Locate "Given: Click the" in the data below, then output the line it is on and all following lines through the last, word for word. Skip any pictures.

[Given entries]

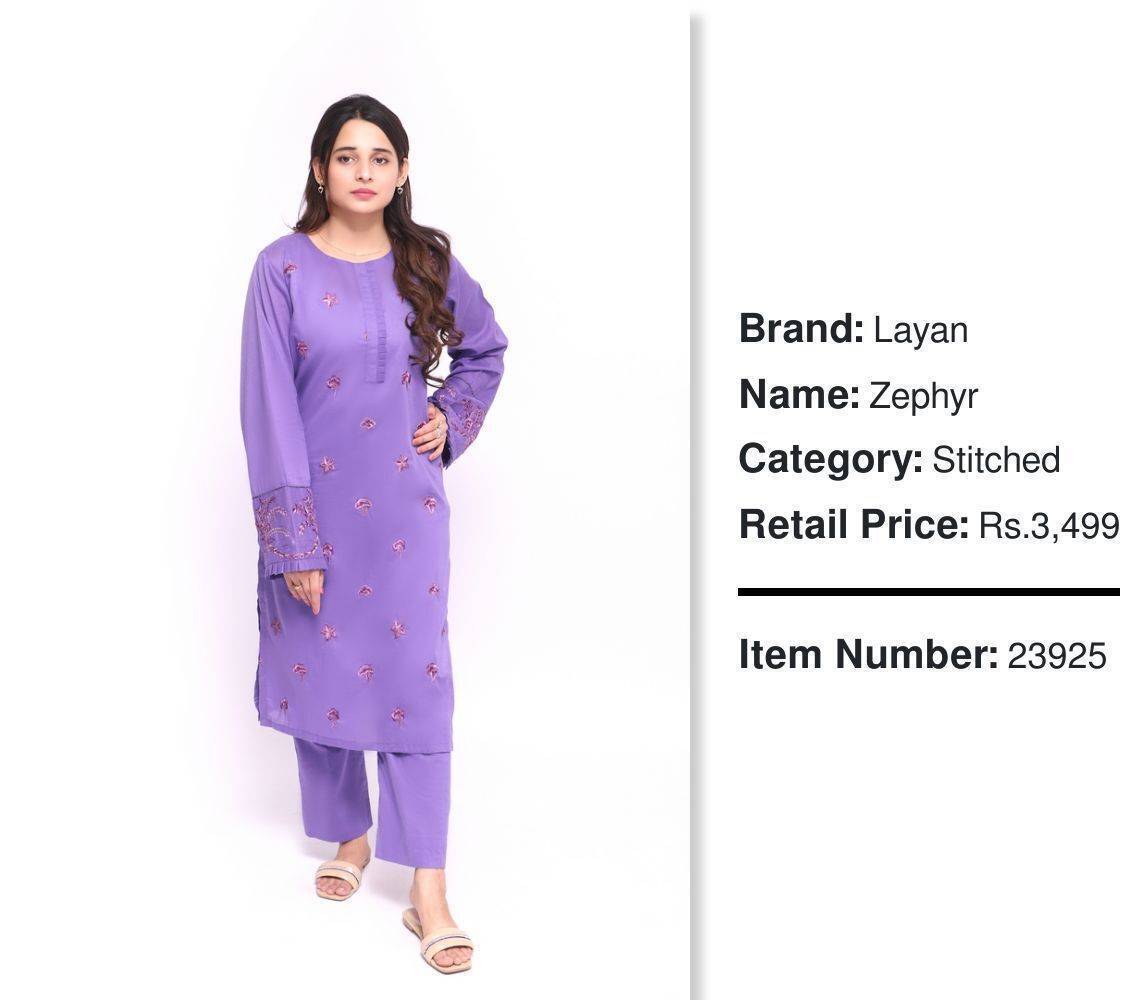Click the model's hand resting on hip

(430, 433)

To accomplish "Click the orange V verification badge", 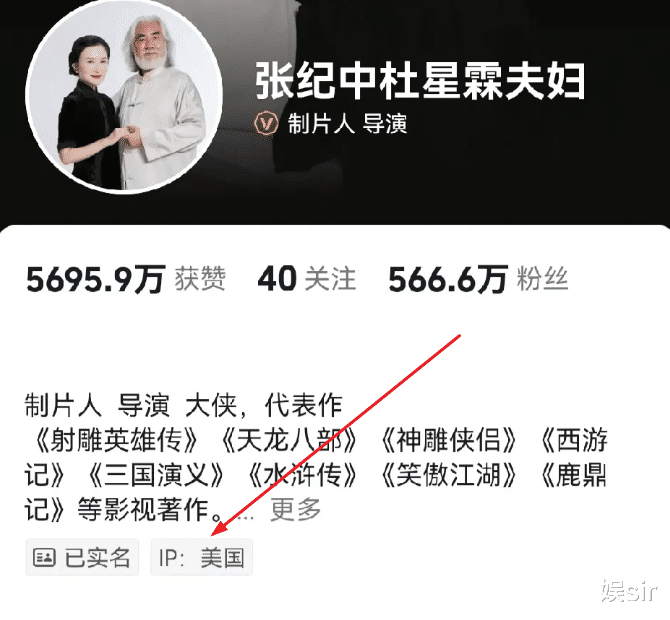I will (x=267, y=124).
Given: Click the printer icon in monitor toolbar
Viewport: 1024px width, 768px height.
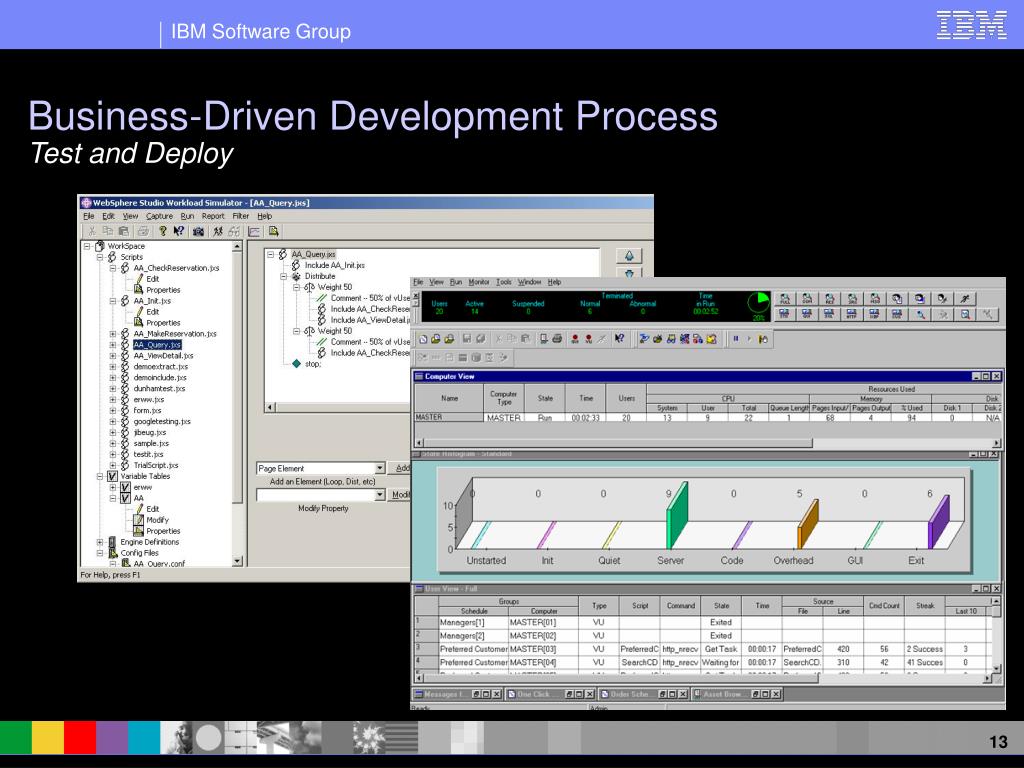Looking at the screenshot, I should [x=557, y=338].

[/Given entries]

Written answer:
Given: Click the printer icon in monitor toolbar
Viewport: 1024px width, 768px height.
Looking at the screenshot, I should [x=557, y=338].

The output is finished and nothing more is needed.